Ptasia grypa w Polsce


Fot. pixabay
Stado 65 tys. kur niosek zarażonych wirusem ptasiej grypy z fermy pod Ostrowem Wielkopolskim w sobotę, 4 stycznia, zostanie zagazowane. Operacja wywiezienia i utylizacji drobiu potrwa przynajmniej dwa dni – powiedział wielkopolski lekarz weterynarii Andrzej Żarnecki. W Polsce, która jest największym eksporterem drobiu w UE, m.in. na Litwę, wykryto już drugie ognisko wysoce zjadliwej ptasiej grypy.




Pojawienie się ptasiej grypy w Polsce jest potężnym zagrożeniem dla całej branży. O chorobie natychmiast zostały powiadomione wszystkie państwa członkowskie UE.

To może oznaczać wstrzymanie eksportu w wielu kierunkach. Tak stało się w 2017 r., kiedy choroba pojawiła się po raz ostatni. Zamknęły się wtedy dla polskich producentów wszystkie rynki poza UE. Polskiego drobiu nie przyjmowały RPA, Chiny, Tajwan.

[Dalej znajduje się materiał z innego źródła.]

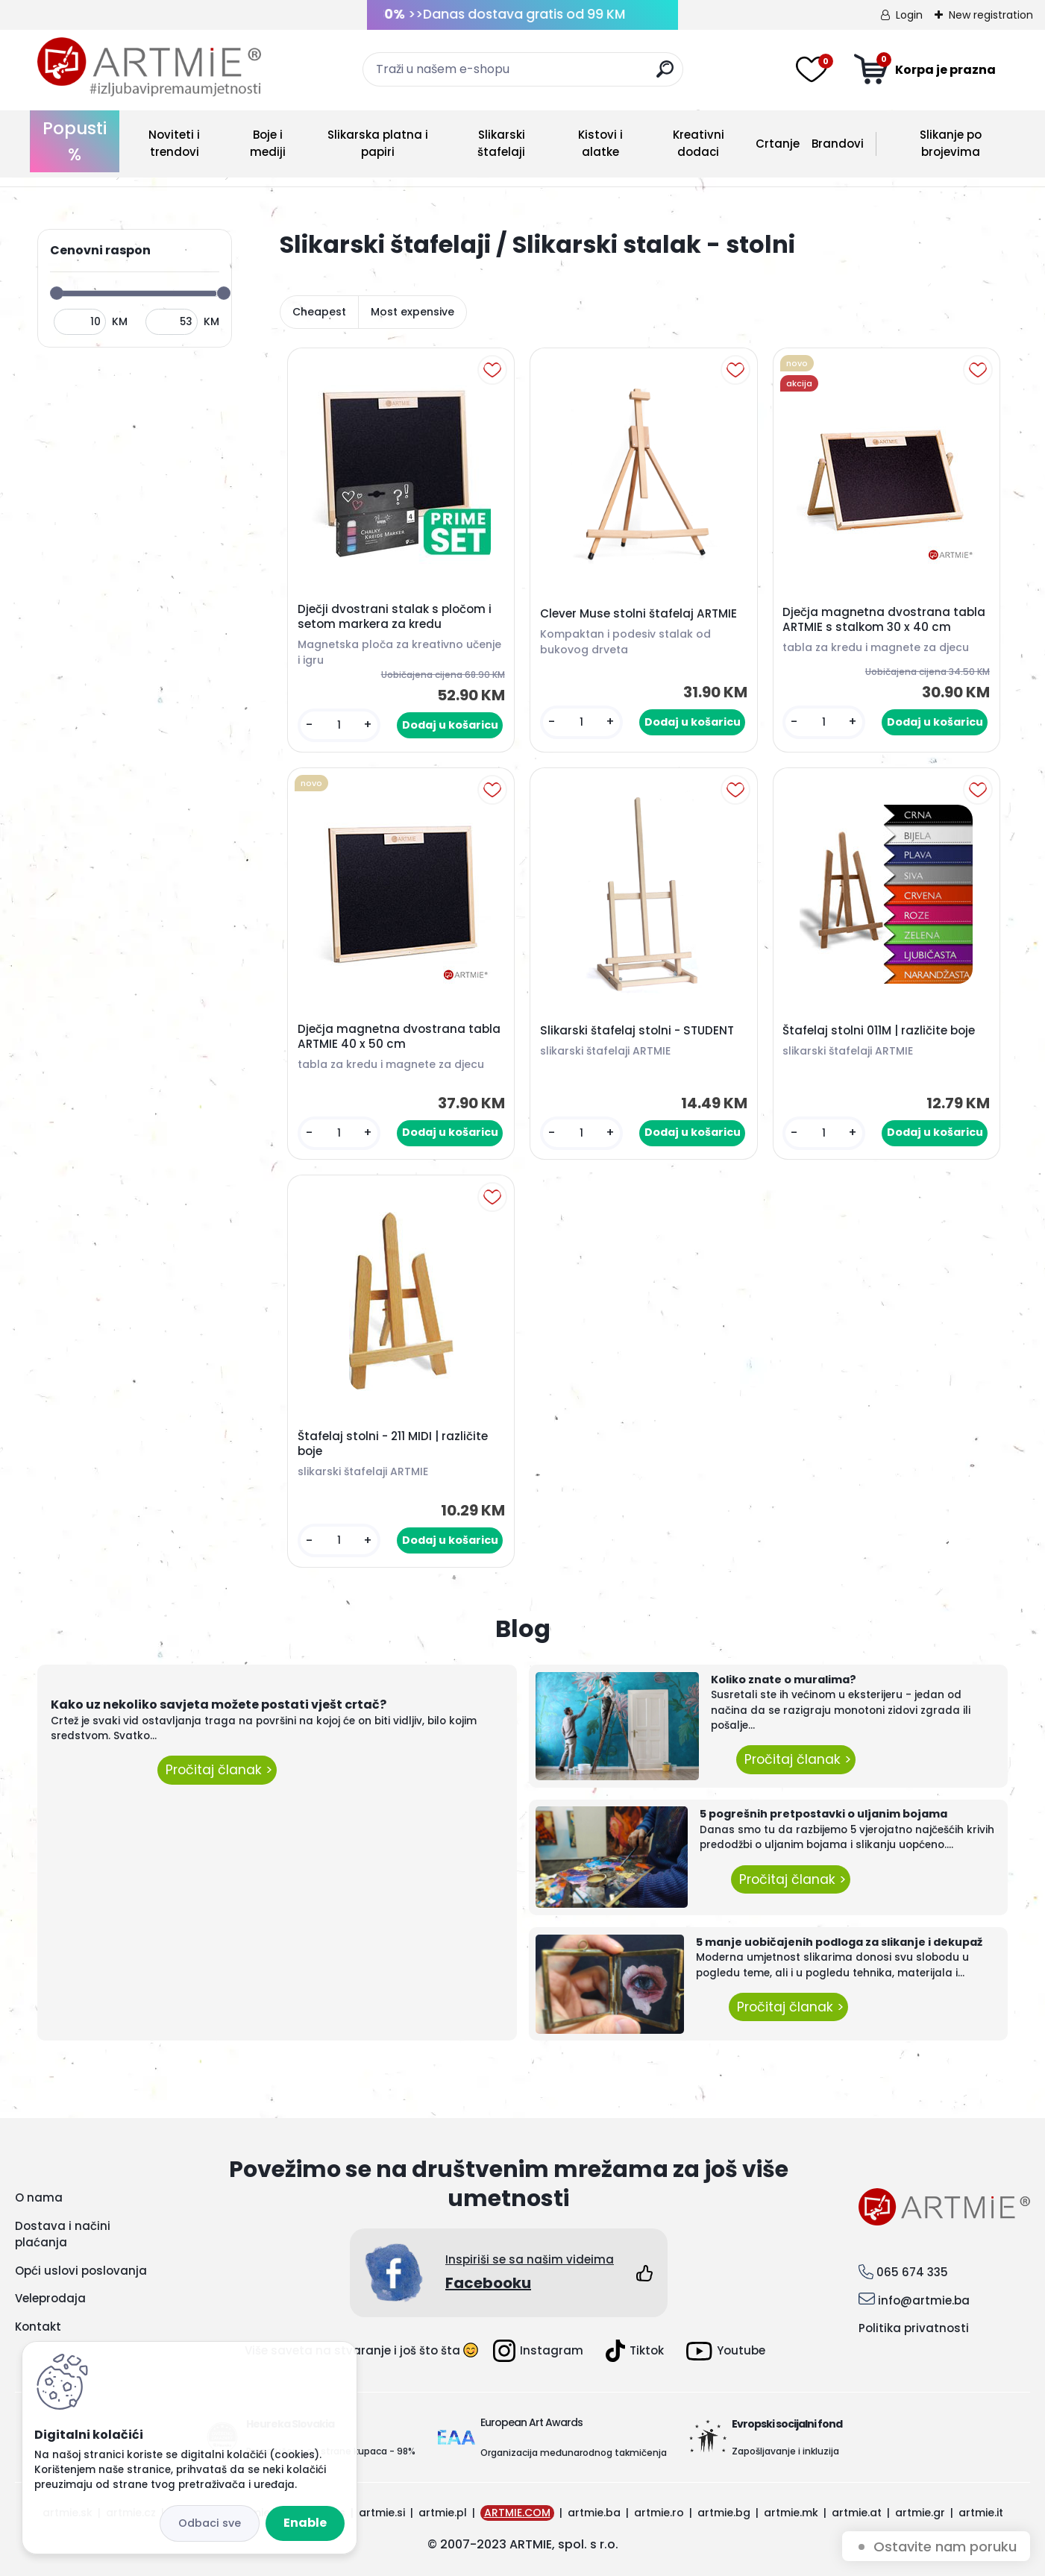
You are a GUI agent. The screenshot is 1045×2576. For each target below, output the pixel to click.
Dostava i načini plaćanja (62, 2234)
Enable (305, 2522)
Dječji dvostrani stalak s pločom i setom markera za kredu (395, 617)
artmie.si (382, 2512)
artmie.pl (442, 2512)
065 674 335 (912, 2272)
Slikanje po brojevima (951, 143)
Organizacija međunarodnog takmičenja (573, 2452)
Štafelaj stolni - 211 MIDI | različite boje (393, 1444)
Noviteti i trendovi (174, 143)
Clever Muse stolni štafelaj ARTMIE (638, 613)
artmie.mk (791, 2512)
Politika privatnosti (914, 2328)
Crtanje (778, 143)
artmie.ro (659, 2512)
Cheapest (319, 311)
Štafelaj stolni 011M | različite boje (878, 1030)
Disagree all (210, 2523)
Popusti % (75, 141)
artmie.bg (723, 2512)
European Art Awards (531, 2422)
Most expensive (412, 311)
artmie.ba (594, 2512)
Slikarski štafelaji (501, 143)
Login (909, 14)
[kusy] (339, 725)
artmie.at (857, 2512)
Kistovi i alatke (600, 143)
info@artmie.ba (924, 2300)
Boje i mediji (268, 143)
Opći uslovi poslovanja (81, 2270)
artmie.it (980, 2512)
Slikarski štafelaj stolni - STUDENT (637, 1030)
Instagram (538, 2351)
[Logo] (149, 67)
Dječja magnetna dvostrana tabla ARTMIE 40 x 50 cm (399, 1037)
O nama (39, 2197)
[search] (665, 74)
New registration (991, 14)
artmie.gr (920, 2512)
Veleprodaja (50, 2298)
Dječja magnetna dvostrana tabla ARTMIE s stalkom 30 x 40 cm (883, 620)
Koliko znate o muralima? (783, 1679)
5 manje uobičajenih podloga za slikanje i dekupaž (839, 1942)
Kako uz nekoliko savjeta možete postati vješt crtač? (218, 1704)
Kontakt (38, 2326)
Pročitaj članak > (217, 1770)
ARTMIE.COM (517, 2512)
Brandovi (838, 143)
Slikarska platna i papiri (377, 143)
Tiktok (635, 2351)
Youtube (725, 2351)
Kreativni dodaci (698, 143)
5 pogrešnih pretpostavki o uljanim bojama (823, 1813)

„Za wcześnie jest na prognozowanie wpływu pojawienia się ptasiej grypy na branże. Musimy poczekać, jak będą się tu zachowywać nasi zagraniczni partnerzy” – mówi Dariusz Goszczyński, dyrektor generalny Krajowej Rady Drobiarstwa. Jak dodaje, paradoksalnie doświadczenia z 2017 r. mogą być tu pomocne. „Wiemy jak postępować. Daje to gwarancję profesjonalnego zachowania wobec partnerów handlowych” – wyjaśnia.